**Task brief:**
Pick out every line in the records that contains the word "Select", and copy each one. Case counts.

**Data extract:**
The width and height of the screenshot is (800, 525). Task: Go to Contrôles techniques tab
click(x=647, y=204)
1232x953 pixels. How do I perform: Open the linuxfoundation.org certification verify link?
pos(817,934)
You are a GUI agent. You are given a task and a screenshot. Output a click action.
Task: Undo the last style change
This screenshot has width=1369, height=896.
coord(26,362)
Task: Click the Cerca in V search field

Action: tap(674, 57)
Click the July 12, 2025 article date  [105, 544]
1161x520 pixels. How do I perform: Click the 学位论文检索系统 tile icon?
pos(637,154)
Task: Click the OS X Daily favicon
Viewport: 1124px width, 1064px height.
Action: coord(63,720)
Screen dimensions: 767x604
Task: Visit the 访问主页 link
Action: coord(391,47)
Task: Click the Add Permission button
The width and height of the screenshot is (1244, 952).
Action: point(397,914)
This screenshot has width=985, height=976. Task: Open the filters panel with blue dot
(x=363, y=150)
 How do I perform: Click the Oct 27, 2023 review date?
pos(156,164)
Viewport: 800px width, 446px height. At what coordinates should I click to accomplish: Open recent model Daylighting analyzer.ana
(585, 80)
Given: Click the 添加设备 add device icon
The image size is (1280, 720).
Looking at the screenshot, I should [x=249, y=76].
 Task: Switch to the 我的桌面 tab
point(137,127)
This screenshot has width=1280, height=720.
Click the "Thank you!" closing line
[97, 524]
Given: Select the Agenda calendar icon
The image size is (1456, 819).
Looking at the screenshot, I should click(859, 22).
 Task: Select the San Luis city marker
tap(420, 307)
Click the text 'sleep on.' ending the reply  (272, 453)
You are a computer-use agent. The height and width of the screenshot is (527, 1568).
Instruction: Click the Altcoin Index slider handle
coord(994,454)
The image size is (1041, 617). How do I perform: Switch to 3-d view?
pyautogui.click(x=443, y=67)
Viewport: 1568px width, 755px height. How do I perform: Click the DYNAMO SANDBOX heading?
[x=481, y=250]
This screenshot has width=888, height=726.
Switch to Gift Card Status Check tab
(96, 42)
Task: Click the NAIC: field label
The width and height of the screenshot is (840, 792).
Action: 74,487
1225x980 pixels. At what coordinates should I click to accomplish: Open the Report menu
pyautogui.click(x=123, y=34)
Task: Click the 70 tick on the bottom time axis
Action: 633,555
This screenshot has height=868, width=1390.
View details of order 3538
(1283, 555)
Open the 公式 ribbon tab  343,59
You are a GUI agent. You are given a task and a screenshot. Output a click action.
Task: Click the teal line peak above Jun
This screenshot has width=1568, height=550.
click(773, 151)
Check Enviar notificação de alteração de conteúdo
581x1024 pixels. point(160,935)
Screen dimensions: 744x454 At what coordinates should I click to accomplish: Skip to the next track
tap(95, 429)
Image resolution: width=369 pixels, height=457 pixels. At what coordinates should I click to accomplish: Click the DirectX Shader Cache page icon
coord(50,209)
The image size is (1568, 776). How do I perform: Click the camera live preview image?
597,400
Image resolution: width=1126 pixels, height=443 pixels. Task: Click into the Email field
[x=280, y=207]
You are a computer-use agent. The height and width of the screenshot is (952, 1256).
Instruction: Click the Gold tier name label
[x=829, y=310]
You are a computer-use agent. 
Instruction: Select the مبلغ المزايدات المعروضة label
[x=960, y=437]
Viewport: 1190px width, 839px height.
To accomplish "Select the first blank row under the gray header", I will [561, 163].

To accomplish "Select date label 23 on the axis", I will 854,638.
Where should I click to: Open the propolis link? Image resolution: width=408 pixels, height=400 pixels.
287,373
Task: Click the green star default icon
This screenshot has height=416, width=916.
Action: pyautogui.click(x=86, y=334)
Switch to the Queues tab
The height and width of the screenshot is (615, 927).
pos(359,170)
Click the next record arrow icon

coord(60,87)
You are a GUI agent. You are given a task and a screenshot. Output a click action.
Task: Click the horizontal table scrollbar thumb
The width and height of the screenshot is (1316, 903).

**Task output:**
Given: Select the Agenda calendar icon
 Task: Select the San Luis city marker
Instruction: Select the مبلغ المزايدات المعروضة label
To accomplish "Select the first blank row under the gray header", I will [561, 163].
To accomplish "Select date label 23 on the axis", I will 854,638.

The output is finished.